Crock Pot Garlic & Herb Mushrooms

Love those buttery sautéed restaurant-style mushrooms? We found a way to make them much healthier. This recipe cook slowly with garlic and herbs, giving them time to absorb tons of flavor.

The slow cooker does almost all the work here. Simply add your mushrooms of choice, herbs and broth, and cook until tender. You’ll need a pound of mushrooms, so choose your favorite (or use different varieties). While cooking, the mushrooms will absorb flavors from the garlic, thyme, and bay leaves. And because the slow cooker is well, slower, it gives the herbs more time to infuse into the mushrooms. Near the end, almond milk and a smidgen of butter get added for extra creaminess and flavor. The results are absolutely divine.

Serve these slow cooker mushrooms as a side dish with any lean protein, spoon on top of pasta or zucchini noodles, or try them with scrambled eggs for a memorable breakfast. They also make an excellent hors d’oeuvre, just break out toothpicks for your guests and serve!

Prep Time: 15 minutes

Cook Time: 2 hours

Total Time: 2 hours 15 minutes

Servings: 4 servings, approx. ½ cup each

Containers 1 Green 1½ tsp.

Ingredients

  • 1 lb . whole mushrooms (like brown, button, or cremini), stems trimmed

  • 4 cloves garlic , finely chopped

  • 2 Tbsp . finely chopped fresh thyme

  • 1 bay leaf

  • ½ cup low-sodium organic vegetable broth

  • Sea salt (or Himalayan salt) and ground black pepper (to taste; optional)

  • ¼ cup unsweetened almond milk

  • 2 Tbsp . unsalted butter

  • 2 Tbsp . chopped fresh parsley (for garnish; optional)

Instructions

  1. Place mushrooms, garlic, thyme, and bay leaf in a 3-quart slow cooker.

  2. Add broth. Season with salt and pepper if desired. Mix well; cover. Cook on high for 1 to 1½ hours (or on low for 3 to 3½ hours), or until tender.

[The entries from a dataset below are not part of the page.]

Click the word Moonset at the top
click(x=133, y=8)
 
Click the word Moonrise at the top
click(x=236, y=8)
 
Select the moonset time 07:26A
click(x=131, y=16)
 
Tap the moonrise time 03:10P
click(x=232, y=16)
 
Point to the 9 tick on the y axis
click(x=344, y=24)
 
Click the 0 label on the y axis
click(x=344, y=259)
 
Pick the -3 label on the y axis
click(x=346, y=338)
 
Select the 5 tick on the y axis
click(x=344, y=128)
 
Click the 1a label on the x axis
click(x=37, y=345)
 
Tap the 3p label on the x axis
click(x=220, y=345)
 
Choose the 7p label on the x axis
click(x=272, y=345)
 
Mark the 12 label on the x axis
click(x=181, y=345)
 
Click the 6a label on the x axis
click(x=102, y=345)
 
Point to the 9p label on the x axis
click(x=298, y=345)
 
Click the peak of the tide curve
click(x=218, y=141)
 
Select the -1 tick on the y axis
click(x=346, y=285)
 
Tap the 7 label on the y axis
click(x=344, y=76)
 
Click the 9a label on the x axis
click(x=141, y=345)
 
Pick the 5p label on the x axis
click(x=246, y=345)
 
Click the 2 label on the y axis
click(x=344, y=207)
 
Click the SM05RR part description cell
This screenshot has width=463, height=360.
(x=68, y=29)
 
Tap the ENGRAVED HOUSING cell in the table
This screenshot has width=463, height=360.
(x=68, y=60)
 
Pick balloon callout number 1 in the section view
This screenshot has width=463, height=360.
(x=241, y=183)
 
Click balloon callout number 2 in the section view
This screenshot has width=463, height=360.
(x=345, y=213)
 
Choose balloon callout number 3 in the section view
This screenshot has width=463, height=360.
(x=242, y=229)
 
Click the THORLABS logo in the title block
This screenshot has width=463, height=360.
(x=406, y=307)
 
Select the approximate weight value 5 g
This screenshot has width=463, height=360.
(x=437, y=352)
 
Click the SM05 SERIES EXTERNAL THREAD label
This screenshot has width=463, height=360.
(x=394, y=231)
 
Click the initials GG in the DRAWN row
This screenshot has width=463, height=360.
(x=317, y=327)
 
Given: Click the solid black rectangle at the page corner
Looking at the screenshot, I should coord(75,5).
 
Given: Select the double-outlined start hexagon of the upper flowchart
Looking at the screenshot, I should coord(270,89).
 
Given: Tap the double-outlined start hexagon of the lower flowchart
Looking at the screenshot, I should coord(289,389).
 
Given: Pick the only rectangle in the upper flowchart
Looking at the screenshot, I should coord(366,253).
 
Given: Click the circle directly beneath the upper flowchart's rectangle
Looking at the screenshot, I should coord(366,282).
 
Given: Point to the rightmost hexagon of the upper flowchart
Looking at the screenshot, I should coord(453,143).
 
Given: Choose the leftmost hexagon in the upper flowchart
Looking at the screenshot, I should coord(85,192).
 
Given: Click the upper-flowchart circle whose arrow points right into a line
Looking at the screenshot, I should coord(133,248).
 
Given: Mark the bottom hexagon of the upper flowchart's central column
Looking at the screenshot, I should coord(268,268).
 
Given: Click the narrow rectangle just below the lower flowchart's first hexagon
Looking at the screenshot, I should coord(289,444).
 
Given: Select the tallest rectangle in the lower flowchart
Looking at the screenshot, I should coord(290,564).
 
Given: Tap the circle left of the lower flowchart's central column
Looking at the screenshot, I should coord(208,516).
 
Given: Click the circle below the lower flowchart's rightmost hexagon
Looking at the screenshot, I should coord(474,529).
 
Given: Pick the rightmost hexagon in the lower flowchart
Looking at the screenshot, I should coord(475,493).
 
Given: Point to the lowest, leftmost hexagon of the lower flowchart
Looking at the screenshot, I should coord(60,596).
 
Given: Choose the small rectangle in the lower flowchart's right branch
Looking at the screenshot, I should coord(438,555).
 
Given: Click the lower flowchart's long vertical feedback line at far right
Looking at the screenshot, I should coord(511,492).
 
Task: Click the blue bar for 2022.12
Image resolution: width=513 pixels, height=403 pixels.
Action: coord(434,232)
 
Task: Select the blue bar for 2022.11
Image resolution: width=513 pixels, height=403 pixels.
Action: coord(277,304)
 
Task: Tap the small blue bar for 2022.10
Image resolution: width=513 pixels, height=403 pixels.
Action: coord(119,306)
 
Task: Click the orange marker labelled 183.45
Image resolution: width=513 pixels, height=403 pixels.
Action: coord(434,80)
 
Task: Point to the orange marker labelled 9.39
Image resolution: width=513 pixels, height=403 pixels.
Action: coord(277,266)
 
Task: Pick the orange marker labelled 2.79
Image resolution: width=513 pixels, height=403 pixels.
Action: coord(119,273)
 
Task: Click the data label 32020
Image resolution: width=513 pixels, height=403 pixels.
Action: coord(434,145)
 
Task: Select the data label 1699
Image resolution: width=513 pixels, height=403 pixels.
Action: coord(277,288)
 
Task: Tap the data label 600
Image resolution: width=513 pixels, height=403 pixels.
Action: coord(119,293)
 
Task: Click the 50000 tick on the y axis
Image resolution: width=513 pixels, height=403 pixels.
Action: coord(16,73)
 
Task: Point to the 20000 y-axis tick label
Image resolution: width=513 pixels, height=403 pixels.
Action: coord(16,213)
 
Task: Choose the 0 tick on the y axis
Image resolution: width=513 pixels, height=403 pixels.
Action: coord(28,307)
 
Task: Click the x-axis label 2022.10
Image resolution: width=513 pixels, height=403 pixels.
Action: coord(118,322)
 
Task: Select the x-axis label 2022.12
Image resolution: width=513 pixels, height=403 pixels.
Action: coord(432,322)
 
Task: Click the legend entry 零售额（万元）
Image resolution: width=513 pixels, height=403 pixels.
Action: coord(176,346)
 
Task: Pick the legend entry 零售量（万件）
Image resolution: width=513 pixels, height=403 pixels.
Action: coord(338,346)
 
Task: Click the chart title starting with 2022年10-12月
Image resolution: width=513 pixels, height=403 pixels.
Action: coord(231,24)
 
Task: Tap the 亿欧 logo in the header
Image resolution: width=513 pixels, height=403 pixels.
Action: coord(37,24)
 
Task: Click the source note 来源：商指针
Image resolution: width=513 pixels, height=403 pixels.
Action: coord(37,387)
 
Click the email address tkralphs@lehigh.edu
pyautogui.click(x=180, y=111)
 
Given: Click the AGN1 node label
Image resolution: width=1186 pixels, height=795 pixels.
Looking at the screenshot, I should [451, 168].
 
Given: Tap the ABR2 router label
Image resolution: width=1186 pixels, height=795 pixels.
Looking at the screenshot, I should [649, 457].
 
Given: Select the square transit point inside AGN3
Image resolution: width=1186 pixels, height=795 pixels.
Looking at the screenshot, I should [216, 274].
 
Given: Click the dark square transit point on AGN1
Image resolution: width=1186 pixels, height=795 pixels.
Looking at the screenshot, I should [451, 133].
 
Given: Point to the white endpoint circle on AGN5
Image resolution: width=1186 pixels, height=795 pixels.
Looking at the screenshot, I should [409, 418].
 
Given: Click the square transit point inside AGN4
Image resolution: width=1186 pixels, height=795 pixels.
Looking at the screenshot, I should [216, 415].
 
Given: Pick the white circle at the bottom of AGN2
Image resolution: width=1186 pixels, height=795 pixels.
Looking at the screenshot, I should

  3. Add almond milk and butter; cook for an additional 30 minutes.

  4. Garnish with parsley if desired; serve immediately.

Tips:

  • You can substitute other woody herbs like rosemary, oregano, or lavender for the thyme. Woody herbs are better in the slow cooker than soft herbs and stand up to long cooking times.